Amazon EC2 key pairs and Amazon EC2 instances - Amazon Elastic Compute Cloud

Amazon EC2 key pairs and Amazon EC2 instances

A key pair, consisting of a public key and a private key, is a set of security credentials that you use to prove your identity when connecting to an Amazon EC2 instance. For Linux instances, the private key allows you to securely SSH into your instance. For Windows instances, the private key is required to decrypt the administrator password, which you then use to connect to your instance.

Amazon EC2 stores the public key on your instance, and you store the private key, as shown in the following diagram. It's important that you store your private key in a secure place because anyone who possesses your private key can connect to your instances that use the key pair.


      A key pair consists of a private key for your computer and a public key for your instance.

When you launch an instance, you can specify a key pair. If you plan to connect to the instance using RDP, you must specify a key pair. Depending on how you manage your security, you can specify the same key pair for all your instances or you can specify different key pairs.
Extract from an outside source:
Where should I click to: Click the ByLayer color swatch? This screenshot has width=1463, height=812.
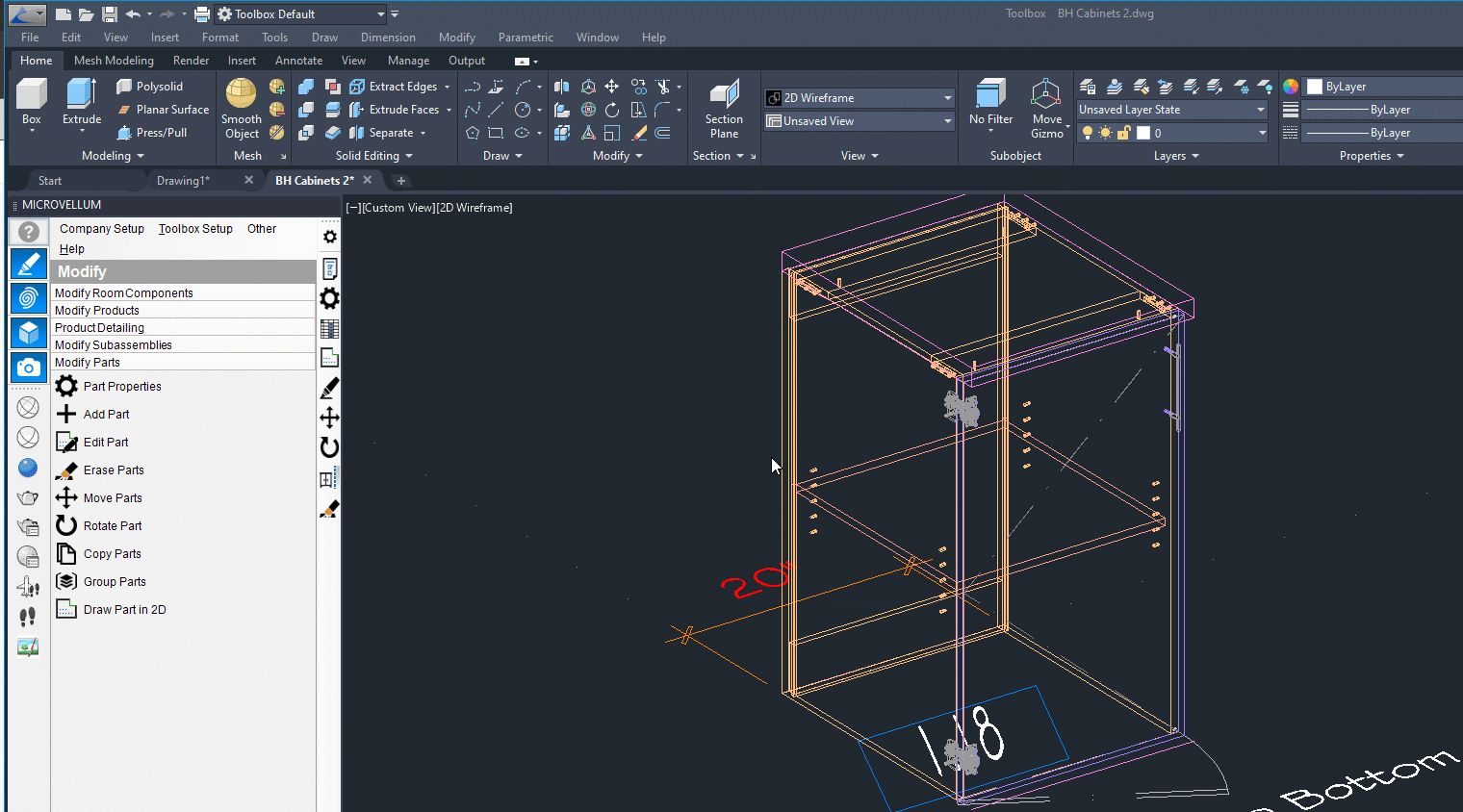tap(1315, 87)
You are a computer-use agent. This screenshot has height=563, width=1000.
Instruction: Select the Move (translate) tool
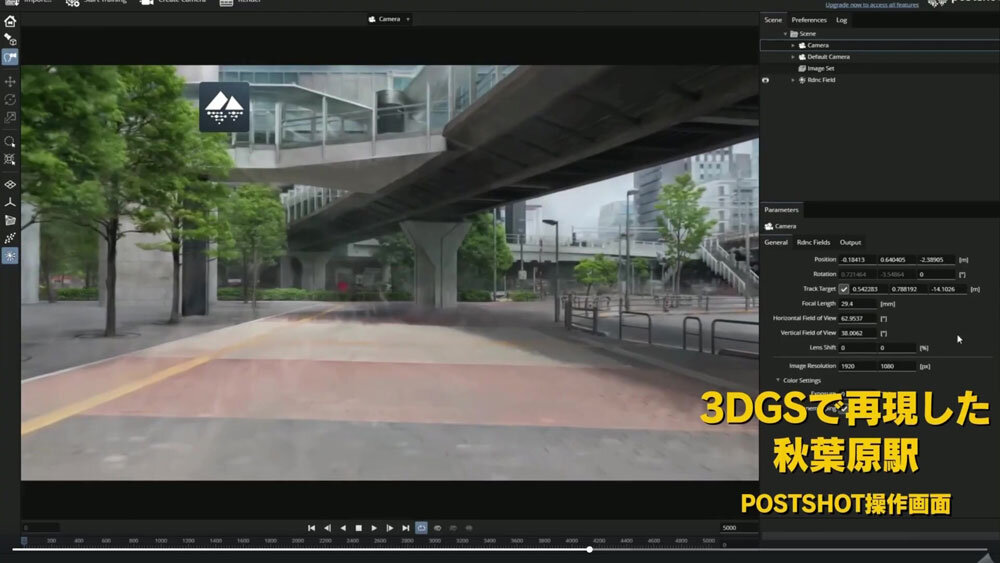point(10,81)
For more information about connecting to your Windows instance, see Connect to your Windows instance.

Important

Because Amazon EC2 doesn't keep a copy of your private key, there is no way to recover a private key if you lose it. However, there can still be a way to connect to instances for which you've lost the private key. For more information, see I've lost my private key. How can I connect to my Windows instance?

As an alternative to key pairs, you can use AWS Systems Manager Session Manager to connect to your instance with an interactive one-click browser-based shell or the AWS Command Line Interface (AWS CLI).